Empty planes flying to Mexico would not be a big surprise; the U.S. has warned Americans to avoid nonessential travel to Mexico.

Tim Smith, a spokesman for AMR Corp.'s American Airlines, said some travelers have been changing their travel to another date or to move to a destination outside of Mexico, or to ask for a refund. "We're not saying there have been no cancellations or even just a few — just that the overall impact on all flights is not in any unexpected range," he wrote in an e-mail. "As we've said each day, we continue to monitor bookings, but we continue to fly our normal schedule at this time."

Continental Airlines Inc. spokeswoman Julie King said the airline is receiving "numerous calls from customers expressing concern about their travel and we have extended the time period for customers to reschedule travel to Mexico without penalty." Several airlines have made similar offers to allow customers to rebook.

AirTran Airways has received a small number of calls from passengers with most expressing concern and asking questions, but not canceling their plans, a spokesman said Wednesday. A spokeswoman for Alaska Air Group, which operates Alaska Airlines and Horizon Air, said it's too early to quantify the impact of swine flu concerns on the company's loads or revenues.
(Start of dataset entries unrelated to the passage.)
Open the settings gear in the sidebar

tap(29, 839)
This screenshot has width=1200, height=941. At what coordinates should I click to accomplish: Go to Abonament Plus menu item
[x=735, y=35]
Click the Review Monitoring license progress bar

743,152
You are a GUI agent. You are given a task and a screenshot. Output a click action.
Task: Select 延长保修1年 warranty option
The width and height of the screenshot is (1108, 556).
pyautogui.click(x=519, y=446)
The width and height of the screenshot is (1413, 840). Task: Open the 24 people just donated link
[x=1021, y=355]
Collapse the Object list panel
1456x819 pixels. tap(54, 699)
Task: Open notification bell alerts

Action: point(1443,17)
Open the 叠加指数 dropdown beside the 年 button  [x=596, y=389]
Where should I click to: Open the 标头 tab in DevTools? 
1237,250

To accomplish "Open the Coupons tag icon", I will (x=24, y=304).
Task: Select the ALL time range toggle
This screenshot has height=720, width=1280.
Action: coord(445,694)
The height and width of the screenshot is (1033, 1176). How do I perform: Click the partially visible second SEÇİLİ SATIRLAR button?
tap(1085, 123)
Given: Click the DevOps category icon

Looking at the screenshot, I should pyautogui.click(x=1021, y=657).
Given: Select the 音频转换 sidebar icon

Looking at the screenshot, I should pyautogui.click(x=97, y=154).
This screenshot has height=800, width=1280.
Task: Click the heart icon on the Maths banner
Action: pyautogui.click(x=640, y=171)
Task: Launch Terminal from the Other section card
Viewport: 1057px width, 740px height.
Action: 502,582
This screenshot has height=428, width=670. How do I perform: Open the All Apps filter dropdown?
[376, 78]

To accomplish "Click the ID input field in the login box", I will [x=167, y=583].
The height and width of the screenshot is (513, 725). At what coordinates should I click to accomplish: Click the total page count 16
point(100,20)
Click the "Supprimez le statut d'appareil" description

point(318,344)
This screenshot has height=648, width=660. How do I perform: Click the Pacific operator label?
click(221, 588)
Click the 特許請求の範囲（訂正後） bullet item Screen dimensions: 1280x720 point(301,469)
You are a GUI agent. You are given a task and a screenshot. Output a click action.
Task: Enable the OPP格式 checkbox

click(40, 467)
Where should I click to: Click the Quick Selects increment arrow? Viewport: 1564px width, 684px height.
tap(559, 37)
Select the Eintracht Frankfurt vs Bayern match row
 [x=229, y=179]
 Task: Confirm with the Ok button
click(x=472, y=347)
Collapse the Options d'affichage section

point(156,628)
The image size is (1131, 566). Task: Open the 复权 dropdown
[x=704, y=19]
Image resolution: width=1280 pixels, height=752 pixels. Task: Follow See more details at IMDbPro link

The Web site of the largest U.S. carrier, Delta Air Lines Inc., which had 11 flights to Mexico scheduled on Wednesday, did not permit a check of remaining available seats on all flights in the same way as American and Continental, and a spokesman declined to provide the information.

Joe Brancatelli, who runs the travel Web site joesentme.com, pointed out that travel to Mexico has already been hurt by reports of drug wars, and kidnappings in Mexico City.

"There's been so much bad publicity about kidnappings and stuff going on into Mexico City, that business had dried up anyway from the U.S.," he said.

Because of the recession, airlines had already noted that travelers were waiting until closer to departure time to book their trips. That means many people are only booking their summer vacation now, Brancatelli said. The summer suspensions by the Canadian airlines suggest that worries about Mexico are weighing heavily on leisure travelers, he said.

"If you're Mexico, what can you say that combats firefights along the border with drug gangs, kidnappings in Mexico City, and now this virus? What do you say? Our beaches are cool? Come see the Aztec monuments that have been there for 5,000 years? I don't see how you sell this destination," he said.